- A pedestrian left point A for a walk, going with
the speed of 5 km/h. When the pedestrian was at
a distance of 6 km from A, a cyclist followed him,
starting from A and cycling at a speed 9 km/h higher
than that of the pedestrian. When the cyclist overtook
the pedestrian, they turned back and returned to A
together, at the speed of 4 km/h. At what y will the
time spent by the pedestrian on his total journey from
A to A be the least?
(a) 5 km/h
(b) 6 km/h
(c) 6.1 kmph
(d) 5.5 km/h
Answers
Given :- A pedestrian left point A for a walk . When the pedestrian was at a distance of 6 km from A, a cyclist followed him, starting from A and cycling at a speed 9 km/h higher than that of the pedestrian. When the cyclist overtook the pedestrian, they turned back and returned to A together, at the speed of 4 km/h. At what speed will the time spent by the pedestrian on his total journey from A to A be the least ?
(a) 5 km/h
(b) 6 km/h
(c) 6.1 kmph
(d) 5.5 km/h
Answer :-
Let us assume that, the speed of pedestrian is x km/h .
so,
→ speed of cyclist = (x + 9) km/h .
given that, the cyclist starts from A after pedestrian covers 6 km. Let after y hours he cross the pedestrian .
so,
→ Distance travelled by pedestrian = (6 + xy) km..
→ Distance travelled by cyclist = (x + 9)y = (xy + 9y) km .
then,
→ 6 + xy = xy + 9y
→ 9y = 6
→ y = (2/3) hours.
now,
→ Total distance travelled by pedestrian from A = 6 + (2x/3) km.
then,
→ Time taken by pedestrian to cover this distance = D/S = [6 + (2x/3)]/x = {(6/x) + (2/3)} hours. -------- Eqn.(1)
given that, while returning there speed were 4km/h .
so,
→ Time taken by pedestrian to reach back to A = D/S = [6 + (2x/3)]/4 = {(6/4) + (2x/12)} = {(3/2) + (x/6)} hours -------- Eqn.(2)
we have to find value of x for which total time of pedestrian from A to A would be minimum .

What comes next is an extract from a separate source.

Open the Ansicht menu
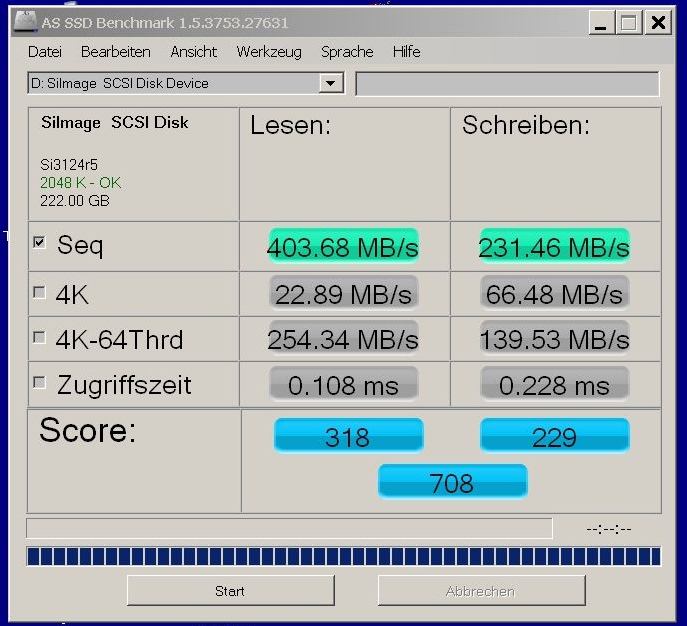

so, using Eqn.(1) and Eqn.(2)
→ Total time taken by pedestrian from A to A = {(6/x) + (2/3)} + {(3/2) + (x/6)} = (6/x) + (x/6) + (2/3) + (3/2) = (6/x) + (x/6) + (4+9)/6 = {(6/x) + (x/6) + (13/6)} hours.
checking options for minimum value now, we get,
(a) 5km/h
→ (6/5) + (5/6) + (13/6)
→ (6/5) + (18/6)
→ 1(1/5) + 3
→ 4(1/5) hours = 4 hours + 12 minutes .
(b) 6 km/h
→ (6/6) + (6/6) + (13/6)
→ 1 + 1 + 2(1/6)
→ 4(1/6) hours = 4 hours + 10 minutes .
(c) 6.1 km/h
→ (6/6.1) + (6.1/6) + (13/6)
→ (6/6.1) + (19.1/6)
→ (60/61) + (191/60)
→ (3600 + 11651)/3660
→ (15251/3660)
→ 4(611/3660) ≈ 4 hours + greater than 10 minutes .
(d) 5.5 km/h
→ (6/5.5) + (5.5/6) + (13/6)
→ (60/55) + (18.5/6)
→ (12/11) + (37/12)
→ (144 + 407)/132
→ (551/132)
→ 4(23/132) = 4 hours + greater than 10 minutes .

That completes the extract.